_ACTIVITY_
Reproduce each line of the entries that carries "section".

_RECORDS_
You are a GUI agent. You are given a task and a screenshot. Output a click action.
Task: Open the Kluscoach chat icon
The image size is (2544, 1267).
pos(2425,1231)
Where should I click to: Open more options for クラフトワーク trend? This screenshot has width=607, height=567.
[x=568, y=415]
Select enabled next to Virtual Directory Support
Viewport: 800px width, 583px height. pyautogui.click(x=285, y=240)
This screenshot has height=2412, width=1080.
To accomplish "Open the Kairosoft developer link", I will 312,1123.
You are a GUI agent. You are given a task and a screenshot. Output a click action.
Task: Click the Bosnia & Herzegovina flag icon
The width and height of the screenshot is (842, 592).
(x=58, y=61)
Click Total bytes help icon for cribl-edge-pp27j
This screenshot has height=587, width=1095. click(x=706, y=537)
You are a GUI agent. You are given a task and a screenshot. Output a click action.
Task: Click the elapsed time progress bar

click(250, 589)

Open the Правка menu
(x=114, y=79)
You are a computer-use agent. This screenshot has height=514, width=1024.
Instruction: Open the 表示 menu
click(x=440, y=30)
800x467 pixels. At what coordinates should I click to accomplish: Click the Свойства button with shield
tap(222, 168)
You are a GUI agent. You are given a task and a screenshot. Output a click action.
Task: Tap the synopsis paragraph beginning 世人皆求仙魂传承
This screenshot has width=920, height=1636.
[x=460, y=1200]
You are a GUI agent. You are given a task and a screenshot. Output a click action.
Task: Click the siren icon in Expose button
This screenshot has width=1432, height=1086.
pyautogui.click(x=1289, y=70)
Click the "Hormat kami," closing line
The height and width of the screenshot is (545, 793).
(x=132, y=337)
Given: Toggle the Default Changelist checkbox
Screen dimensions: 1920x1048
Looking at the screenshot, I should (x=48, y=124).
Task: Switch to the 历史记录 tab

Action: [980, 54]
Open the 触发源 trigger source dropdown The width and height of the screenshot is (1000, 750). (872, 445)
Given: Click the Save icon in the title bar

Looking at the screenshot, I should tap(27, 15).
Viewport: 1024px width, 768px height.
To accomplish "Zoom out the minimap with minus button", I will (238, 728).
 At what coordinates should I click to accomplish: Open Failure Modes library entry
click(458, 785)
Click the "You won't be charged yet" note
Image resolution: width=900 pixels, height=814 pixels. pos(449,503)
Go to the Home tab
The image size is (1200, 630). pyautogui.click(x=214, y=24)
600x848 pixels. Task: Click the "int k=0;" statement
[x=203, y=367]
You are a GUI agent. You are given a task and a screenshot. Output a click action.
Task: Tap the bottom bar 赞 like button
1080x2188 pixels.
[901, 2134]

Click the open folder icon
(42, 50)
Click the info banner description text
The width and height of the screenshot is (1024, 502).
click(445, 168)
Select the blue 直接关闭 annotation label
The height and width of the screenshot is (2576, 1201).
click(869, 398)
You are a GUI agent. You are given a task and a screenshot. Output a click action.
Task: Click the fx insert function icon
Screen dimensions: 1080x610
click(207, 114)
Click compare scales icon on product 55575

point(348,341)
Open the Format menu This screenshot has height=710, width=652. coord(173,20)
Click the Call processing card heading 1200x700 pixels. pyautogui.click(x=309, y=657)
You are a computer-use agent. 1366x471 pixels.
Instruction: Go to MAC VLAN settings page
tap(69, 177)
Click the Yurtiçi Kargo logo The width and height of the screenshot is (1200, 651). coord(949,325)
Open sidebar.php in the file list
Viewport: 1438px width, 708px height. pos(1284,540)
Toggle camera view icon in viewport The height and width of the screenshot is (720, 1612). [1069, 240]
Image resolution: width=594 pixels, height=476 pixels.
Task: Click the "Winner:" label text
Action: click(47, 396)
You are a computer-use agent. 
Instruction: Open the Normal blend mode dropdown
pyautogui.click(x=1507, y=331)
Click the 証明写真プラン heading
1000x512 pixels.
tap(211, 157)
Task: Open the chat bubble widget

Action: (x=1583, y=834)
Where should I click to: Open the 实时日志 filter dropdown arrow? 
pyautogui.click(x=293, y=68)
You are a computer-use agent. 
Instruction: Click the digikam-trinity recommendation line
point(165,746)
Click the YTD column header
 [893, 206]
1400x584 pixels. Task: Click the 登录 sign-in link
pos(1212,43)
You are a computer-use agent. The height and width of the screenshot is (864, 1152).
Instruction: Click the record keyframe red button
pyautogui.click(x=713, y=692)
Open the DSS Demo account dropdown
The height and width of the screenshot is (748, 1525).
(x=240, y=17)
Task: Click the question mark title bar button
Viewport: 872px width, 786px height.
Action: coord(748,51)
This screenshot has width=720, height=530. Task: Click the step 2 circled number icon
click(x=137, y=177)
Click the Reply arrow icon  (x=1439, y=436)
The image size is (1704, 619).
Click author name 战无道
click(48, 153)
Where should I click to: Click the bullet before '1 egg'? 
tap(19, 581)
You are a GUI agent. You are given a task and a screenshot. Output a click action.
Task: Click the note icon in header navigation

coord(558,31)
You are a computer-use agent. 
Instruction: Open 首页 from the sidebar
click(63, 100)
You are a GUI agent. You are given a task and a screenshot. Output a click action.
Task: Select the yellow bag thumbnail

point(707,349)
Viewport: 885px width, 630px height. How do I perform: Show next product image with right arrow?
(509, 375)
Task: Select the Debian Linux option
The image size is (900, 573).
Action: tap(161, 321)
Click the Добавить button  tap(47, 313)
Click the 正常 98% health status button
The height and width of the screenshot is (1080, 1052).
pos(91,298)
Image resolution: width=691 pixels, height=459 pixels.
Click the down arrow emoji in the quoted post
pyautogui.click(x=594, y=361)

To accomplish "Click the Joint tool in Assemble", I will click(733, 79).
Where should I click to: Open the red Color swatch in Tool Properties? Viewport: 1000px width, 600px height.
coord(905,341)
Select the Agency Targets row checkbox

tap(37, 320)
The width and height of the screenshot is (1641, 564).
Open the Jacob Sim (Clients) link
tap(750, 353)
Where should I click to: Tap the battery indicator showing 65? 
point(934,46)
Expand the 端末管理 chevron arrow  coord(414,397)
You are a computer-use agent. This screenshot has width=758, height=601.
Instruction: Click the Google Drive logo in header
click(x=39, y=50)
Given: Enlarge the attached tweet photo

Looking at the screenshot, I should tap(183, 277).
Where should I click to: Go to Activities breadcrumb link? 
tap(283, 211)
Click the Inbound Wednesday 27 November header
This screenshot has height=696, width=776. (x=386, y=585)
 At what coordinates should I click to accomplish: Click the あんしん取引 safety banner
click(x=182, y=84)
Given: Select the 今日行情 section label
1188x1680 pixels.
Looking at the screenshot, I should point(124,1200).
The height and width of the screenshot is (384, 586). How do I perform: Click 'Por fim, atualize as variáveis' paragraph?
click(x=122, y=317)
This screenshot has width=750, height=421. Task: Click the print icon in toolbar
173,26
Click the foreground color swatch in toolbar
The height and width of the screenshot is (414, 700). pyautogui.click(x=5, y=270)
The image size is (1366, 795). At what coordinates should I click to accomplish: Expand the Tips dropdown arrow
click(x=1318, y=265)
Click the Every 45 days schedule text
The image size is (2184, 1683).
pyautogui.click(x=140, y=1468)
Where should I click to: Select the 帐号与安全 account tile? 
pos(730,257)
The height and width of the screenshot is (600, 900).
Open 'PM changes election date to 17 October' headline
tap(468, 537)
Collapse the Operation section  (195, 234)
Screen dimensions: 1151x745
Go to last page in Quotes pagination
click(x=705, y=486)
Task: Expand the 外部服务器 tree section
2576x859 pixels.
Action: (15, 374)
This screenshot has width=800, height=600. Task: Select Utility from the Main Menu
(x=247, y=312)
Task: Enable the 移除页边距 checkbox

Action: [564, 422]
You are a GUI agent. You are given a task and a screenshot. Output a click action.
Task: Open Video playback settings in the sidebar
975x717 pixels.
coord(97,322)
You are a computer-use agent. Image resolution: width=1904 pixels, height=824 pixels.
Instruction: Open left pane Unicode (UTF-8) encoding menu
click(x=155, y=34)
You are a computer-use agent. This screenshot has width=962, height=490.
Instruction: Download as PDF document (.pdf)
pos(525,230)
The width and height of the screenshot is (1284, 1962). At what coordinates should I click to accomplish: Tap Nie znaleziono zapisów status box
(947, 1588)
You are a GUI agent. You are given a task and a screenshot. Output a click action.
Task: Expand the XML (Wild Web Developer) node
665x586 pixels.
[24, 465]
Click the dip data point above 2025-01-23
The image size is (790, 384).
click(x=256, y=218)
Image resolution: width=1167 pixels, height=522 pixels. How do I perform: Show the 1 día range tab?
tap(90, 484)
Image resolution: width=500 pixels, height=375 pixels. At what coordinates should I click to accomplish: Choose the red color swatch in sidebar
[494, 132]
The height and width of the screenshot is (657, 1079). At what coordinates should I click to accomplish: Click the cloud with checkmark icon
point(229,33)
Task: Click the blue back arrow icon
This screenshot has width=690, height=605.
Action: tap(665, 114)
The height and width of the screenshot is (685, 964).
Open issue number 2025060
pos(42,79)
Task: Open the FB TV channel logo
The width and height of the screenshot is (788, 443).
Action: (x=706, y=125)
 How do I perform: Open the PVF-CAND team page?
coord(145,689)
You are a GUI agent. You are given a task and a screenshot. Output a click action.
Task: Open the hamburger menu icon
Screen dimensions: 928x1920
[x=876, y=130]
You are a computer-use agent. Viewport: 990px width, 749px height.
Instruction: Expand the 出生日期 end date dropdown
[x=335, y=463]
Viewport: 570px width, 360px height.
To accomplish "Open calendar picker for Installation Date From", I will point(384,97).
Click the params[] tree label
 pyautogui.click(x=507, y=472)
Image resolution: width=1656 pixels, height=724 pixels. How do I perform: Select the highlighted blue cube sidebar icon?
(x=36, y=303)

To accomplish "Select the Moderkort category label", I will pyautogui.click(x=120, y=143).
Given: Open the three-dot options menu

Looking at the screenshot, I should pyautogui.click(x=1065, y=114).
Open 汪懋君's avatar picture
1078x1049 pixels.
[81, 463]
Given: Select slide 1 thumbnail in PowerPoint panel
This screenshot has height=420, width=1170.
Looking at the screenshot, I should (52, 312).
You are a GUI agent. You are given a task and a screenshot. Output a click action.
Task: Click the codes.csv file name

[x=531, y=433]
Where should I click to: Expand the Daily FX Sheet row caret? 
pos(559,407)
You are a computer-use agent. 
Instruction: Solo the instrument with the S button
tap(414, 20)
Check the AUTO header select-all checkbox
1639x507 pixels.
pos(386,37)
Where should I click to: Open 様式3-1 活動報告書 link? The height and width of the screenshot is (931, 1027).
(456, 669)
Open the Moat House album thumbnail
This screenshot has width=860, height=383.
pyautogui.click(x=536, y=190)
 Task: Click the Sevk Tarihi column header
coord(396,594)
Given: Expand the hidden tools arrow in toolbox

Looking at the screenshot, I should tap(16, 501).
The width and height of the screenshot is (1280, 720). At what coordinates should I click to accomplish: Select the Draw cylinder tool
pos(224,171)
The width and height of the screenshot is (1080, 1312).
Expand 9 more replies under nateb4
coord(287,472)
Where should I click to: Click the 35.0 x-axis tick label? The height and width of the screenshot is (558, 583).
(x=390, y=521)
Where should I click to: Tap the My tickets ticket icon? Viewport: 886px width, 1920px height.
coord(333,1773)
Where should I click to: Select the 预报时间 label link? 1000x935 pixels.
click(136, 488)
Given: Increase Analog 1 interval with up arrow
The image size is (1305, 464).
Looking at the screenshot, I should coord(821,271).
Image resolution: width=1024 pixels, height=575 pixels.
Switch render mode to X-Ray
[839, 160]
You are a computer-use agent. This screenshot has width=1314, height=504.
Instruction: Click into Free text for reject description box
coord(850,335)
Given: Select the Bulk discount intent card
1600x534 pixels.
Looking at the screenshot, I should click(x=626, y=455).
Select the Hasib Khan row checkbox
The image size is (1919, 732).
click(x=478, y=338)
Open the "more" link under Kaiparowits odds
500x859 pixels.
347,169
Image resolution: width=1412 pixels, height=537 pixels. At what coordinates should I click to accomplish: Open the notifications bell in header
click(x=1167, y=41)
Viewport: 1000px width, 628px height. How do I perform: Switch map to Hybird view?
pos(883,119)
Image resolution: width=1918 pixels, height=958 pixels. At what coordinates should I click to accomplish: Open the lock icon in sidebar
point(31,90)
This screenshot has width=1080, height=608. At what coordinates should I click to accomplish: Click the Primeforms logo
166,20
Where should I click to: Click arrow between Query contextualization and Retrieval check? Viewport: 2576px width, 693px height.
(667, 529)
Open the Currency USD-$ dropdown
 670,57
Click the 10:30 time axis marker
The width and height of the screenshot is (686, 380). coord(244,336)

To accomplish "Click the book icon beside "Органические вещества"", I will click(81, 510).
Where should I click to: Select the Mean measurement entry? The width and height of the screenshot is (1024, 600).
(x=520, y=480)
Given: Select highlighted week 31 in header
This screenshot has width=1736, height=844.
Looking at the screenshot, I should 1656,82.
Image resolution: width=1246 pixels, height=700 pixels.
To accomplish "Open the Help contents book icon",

_PROBLEM SOLUTION_
Given: Select the 今日行情 section label
Collapse the Operation section  (195, 234)
Task: Expand the 外部服务器 tree section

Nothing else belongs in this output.